Texas Immune from Prisoner Damages Suit Under Religious Rights Law, Supreme Court Rules
Sovereign immunity protects the state of Texas from a damages lawsuit by a prisoner who contends worship restrictions violated his rights under federal law, the U.S. Supreme Court has ruled in a 6-2 decision.
The state did not waive sovereign immunity to private suits for money damages by accepting federal funding, Justice Clarence Thomas wrote in his majority opinion (PDF). The inmate had sued under the Religious Land Use and Institutionalized Persons Act, which protects religious freedom in prisons and in land use.
RLUIPA provides that a person may assert a violation of the statute in a judicial proceeding “and obtain appropriate relief against a government.” That language, Thomas wrote, “is not the unequivocal expression of state consent that our precedents require” for a waiver of state immunity.
Although the case concerns rights to worship in prison, some religious institutions had feared a ruling against the prisoner would make it harder for them to fight local zoning regulations under RLUIPA, according to a preview of the issues in Texas Lawyer. The story quotes Kelly Shackelford, Liberty Institute’s chief counsel. “The law’s not very useful if you can’t get damages,” Shackelford said.

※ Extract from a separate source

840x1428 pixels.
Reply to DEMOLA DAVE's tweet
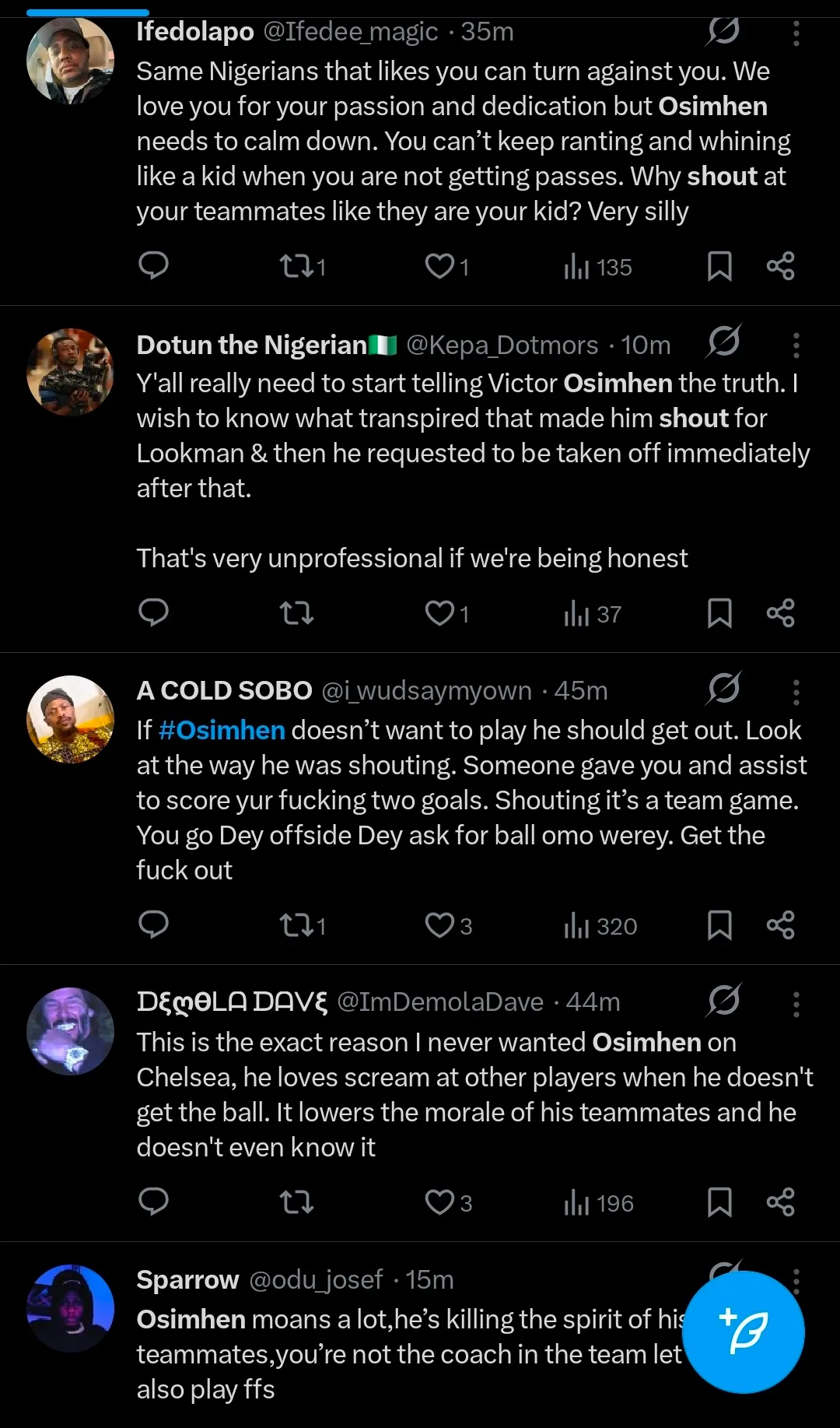[153, 1202]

Justice Sonia Sotomayor argued in dissent that the phrase “appropriate relief” authorizes suits for money damages. She was joined by Justice Stephen G. Breyer. “By depriving prisoners of a damages remedy for violations of their statutory rights,” Sotomayor wrote, “the majority ensures that plaintiffs suing state defendants under RLUIPA will be forced to seek enforcement of those rights with one hand tied behind their backs.”
Justice Elena Kagan did not participate in the case, Sossamon v. Texas.
RLUIPA was enacted after Congress’ first attempt to protect religious rights was held unconstitutional as applied to state and local governments. Congress cited its spending clause and commerce clause authority in enacting RLUIPA; its authority under those clauses was not at issue in the case, Thomas wrote in a footnote.